**Work item**
Go through the lines below, tally those that include the word "シニア世代の悩める髪の毛問題Part", and give only the tally.

________________________________________

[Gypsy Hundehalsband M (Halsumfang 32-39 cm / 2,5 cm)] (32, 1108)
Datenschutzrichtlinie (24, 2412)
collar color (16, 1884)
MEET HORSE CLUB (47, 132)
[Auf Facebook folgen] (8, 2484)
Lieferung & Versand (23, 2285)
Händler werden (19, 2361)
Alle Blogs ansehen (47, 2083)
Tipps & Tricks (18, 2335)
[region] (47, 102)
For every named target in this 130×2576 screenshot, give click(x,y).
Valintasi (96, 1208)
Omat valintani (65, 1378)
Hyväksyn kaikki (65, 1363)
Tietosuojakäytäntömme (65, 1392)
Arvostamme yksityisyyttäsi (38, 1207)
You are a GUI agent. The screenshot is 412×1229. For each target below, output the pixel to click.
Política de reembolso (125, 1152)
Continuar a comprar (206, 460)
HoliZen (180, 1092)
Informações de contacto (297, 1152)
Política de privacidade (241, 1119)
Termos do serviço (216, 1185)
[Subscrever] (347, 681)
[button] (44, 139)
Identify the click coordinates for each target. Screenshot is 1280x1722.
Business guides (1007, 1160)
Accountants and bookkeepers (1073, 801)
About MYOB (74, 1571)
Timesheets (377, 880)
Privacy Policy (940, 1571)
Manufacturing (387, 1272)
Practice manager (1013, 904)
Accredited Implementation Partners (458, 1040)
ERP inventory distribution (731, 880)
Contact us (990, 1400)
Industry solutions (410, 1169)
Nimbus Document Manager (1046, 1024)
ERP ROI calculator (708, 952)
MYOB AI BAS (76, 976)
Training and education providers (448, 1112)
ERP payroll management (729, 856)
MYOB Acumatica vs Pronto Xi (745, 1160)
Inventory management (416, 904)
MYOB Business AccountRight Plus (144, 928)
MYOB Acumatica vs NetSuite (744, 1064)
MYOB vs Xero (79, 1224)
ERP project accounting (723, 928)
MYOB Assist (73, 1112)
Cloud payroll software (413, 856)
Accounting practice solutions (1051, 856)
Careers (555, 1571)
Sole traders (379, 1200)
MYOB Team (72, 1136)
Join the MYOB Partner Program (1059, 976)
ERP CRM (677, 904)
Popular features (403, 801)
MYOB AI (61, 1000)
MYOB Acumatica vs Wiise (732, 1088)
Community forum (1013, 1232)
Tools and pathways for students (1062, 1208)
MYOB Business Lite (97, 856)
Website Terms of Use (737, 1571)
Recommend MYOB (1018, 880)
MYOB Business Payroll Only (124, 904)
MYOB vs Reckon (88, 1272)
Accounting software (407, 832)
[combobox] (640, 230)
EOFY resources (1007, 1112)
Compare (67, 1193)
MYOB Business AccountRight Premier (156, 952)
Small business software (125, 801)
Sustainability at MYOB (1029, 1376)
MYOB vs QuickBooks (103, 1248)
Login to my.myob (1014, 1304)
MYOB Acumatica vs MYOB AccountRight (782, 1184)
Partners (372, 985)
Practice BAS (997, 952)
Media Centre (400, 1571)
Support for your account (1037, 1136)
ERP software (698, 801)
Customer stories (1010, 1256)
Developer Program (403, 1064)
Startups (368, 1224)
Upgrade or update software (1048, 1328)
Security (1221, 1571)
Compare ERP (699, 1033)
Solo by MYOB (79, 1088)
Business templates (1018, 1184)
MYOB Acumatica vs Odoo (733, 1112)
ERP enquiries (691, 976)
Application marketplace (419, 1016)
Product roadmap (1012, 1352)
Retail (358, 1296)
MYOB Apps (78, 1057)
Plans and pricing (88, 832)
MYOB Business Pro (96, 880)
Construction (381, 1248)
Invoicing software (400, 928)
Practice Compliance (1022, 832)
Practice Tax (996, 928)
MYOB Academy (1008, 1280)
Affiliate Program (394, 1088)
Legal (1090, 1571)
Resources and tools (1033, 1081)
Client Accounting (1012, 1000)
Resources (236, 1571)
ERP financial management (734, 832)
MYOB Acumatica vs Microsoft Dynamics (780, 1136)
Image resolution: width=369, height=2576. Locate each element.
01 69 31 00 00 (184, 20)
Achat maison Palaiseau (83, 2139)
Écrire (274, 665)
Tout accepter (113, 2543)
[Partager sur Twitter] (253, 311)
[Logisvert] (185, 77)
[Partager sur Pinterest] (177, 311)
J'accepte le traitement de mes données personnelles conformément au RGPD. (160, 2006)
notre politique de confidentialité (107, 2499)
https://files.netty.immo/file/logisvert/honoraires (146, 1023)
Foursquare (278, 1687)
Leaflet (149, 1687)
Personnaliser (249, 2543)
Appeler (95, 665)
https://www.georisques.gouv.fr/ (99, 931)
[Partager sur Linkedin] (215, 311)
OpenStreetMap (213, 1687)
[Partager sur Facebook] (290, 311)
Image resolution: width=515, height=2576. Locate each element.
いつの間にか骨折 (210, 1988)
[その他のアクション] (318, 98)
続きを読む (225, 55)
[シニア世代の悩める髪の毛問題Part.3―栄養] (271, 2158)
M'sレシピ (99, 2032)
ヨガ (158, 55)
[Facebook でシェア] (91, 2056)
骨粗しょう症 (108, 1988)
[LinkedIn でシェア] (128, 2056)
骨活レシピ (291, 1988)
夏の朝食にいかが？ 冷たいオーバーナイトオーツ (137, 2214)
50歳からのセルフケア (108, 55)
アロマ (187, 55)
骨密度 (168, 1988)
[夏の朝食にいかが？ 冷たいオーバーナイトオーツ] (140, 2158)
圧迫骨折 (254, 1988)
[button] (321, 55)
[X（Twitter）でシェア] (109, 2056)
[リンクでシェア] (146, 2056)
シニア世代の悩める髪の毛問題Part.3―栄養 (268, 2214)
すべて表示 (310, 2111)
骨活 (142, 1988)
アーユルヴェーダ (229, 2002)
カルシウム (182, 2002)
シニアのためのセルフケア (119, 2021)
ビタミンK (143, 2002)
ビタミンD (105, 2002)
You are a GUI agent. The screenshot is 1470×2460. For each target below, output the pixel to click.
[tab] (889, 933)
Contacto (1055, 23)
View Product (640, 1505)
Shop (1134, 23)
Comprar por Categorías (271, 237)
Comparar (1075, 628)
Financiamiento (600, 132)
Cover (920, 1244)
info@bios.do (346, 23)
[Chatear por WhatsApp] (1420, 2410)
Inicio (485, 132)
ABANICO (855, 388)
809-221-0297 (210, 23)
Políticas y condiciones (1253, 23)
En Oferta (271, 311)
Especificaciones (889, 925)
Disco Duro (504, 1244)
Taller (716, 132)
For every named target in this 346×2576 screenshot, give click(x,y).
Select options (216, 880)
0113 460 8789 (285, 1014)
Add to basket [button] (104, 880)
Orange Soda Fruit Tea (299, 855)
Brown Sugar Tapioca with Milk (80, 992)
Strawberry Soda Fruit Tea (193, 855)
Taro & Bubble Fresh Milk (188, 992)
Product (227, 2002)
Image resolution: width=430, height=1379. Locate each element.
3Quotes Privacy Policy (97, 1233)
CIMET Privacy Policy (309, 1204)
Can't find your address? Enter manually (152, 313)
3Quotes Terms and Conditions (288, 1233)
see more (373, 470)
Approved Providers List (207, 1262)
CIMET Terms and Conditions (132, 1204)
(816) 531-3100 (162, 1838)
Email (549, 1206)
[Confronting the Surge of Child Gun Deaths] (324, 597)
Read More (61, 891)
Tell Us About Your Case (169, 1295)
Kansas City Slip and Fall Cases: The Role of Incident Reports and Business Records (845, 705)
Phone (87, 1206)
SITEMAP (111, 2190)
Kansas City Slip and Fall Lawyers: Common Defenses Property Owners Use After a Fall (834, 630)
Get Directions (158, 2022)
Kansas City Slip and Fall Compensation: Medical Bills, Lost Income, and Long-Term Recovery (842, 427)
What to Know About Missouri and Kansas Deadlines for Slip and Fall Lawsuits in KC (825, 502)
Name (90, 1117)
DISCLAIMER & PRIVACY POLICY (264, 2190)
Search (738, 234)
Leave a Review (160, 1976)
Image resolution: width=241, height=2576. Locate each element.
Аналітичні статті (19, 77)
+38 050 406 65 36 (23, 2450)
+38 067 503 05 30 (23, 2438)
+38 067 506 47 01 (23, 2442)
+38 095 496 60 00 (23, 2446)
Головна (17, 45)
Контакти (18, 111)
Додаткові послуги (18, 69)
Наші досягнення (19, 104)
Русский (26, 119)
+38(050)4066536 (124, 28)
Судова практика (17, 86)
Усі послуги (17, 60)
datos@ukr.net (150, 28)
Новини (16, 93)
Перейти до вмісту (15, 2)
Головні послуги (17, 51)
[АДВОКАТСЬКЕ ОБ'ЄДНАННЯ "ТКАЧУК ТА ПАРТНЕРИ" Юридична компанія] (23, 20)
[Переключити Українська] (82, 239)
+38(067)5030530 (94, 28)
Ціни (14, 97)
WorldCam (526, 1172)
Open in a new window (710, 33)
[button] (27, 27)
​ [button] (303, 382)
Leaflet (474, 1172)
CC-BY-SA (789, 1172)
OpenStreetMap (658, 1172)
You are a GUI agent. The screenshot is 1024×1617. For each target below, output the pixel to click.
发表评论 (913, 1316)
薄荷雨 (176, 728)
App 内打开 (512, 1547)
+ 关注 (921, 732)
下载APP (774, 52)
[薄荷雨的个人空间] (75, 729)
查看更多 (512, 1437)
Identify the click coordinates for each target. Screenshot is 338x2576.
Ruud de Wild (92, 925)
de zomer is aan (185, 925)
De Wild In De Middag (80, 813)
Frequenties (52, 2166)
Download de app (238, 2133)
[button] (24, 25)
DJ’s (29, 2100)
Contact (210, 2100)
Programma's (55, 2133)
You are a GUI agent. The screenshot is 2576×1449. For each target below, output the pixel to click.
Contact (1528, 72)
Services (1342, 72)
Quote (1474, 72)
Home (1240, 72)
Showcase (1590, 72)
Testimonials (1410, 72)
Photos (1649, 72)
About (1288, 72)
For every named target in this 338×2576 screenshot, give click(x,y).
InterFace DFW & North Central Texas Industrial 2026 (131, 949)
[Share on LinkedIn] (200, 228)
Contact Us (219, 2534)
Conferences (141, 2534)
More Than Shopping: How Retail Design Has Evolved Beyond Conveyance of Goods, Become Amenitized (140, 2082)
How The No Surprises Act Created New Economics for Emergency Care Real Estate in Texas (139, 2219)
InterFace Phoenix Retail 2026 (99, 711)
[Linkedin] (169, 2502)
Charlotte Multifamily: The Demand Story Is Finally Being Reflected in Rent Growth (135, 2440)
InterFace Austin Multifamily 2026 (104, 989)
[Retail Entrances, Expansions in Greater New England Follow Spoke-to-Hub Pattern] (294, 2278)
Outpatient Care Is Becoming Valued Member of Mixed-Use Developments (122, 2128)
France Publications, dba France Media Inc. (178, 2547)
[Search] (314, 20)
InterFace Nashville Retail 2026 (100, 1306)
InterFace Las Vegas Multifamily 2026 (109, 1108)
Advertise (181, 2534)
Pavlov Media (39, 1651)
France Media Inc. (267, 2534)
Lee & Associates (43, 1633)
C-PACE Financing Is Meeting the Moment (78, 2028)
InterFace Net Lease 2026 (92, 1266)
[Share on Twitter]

________________________________________

**Expected output**
2